**Goal of the exercise**
Only one stretch of lines is wanted: the line with "980x455 pixels. Task: Place" through the final line of the material. Restate it word for word, minus pictures.

**Given information**
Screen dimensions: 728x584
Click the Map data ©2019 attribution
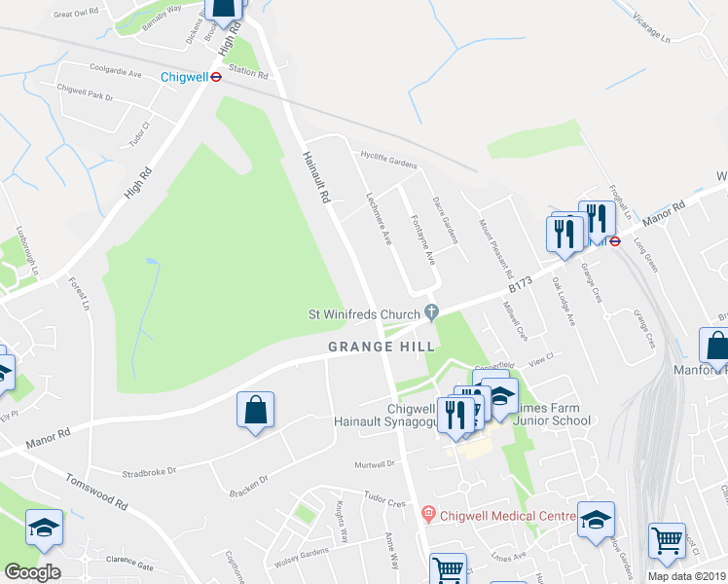point(687,576)
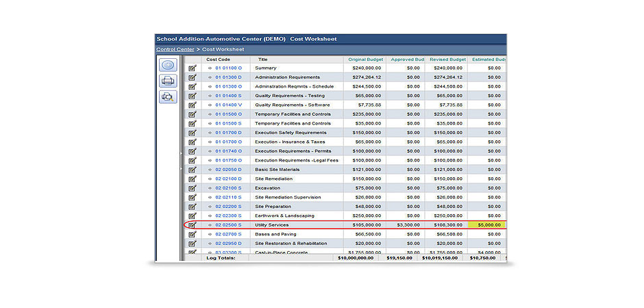Expand the 02 02050 D row arrow
The width and height of the screenshot is (644, 308).
coord(210,170)
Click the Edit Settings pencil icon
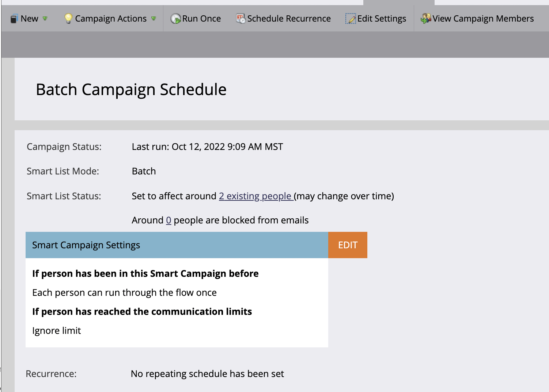This screenshot has height=392, width=549. tap(351, 19)
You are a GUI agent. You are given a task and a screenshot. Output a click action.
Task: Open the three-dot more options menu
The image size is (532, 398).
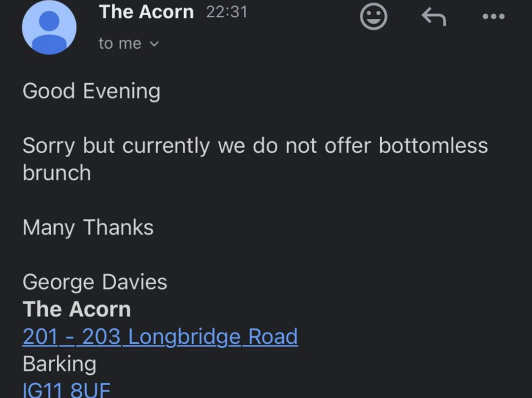click(494, 16)
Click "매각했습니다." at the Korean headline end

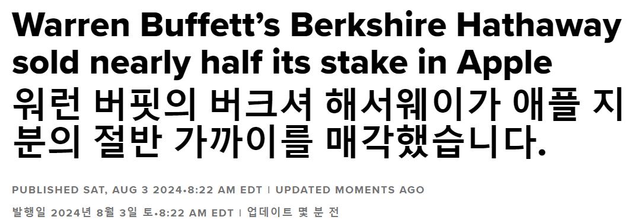click(436, 144)
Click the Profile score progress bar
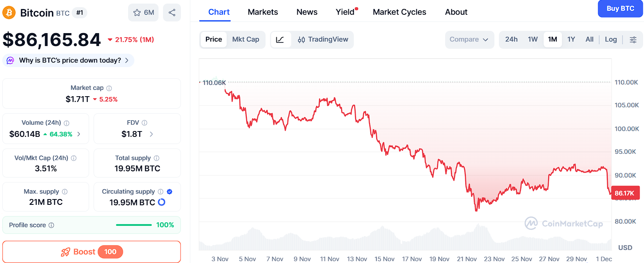Screen dimensions: 644x263 [133, 225]
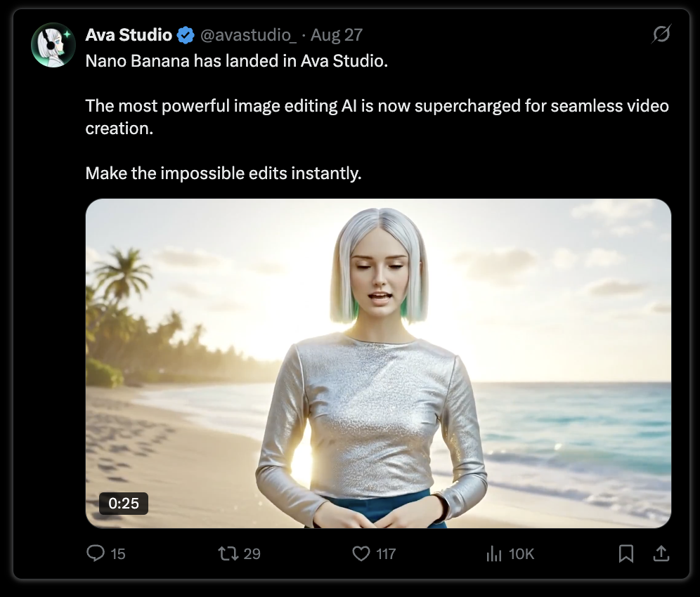
Task: Click the blue verified badge
Action: [x=186, y=35]
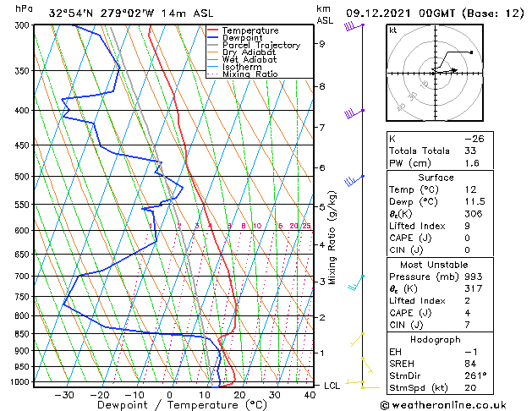
Task: Click the hodograph circle plot center
Action: coord(434,73)
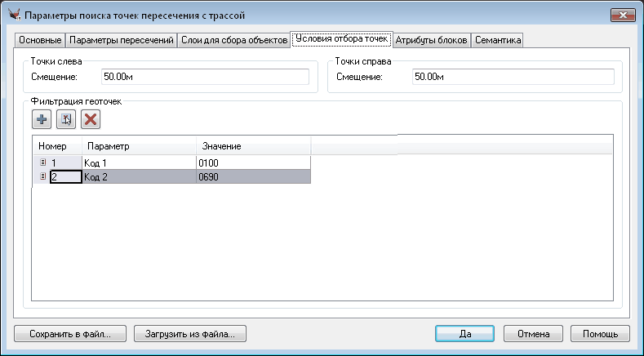This screenshot has height=356, width=644.
Task: Switch to Параметры пересечений tab
Action: (121, 40)
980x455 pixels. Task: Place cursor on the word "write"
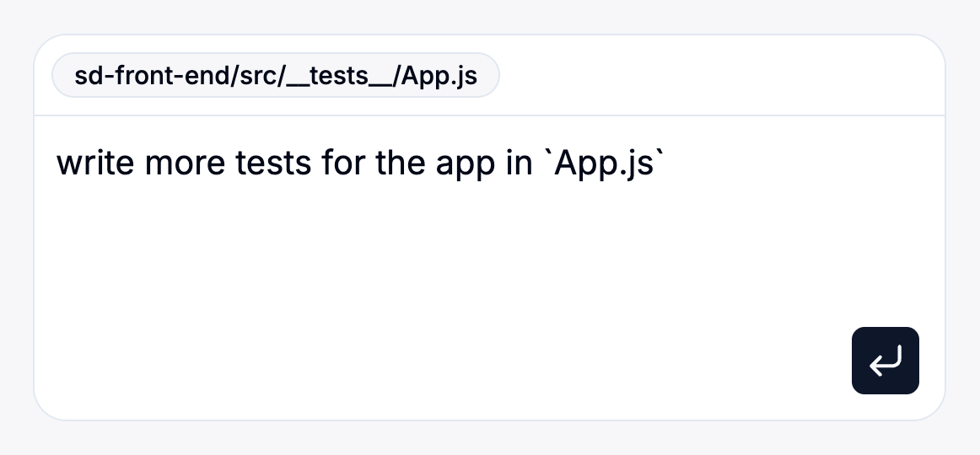(95, 163)
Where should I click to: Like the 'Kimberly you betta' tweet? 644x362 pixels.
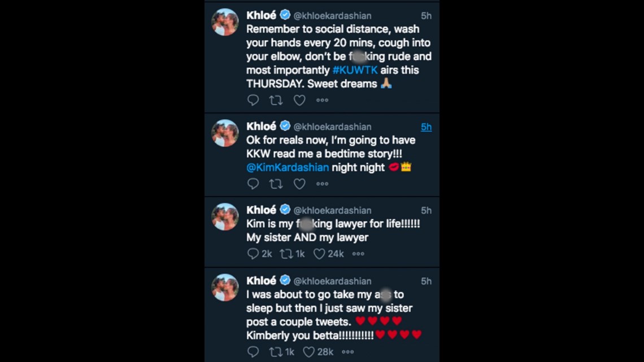point(309,352)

**Result for this task**
980x455 pixels. Task: Place cursor on the word "write"
(95, 163)
Where should I click to: Like the 'Kimberly you betta' tweet? 644x362 pixels.
point(309,352)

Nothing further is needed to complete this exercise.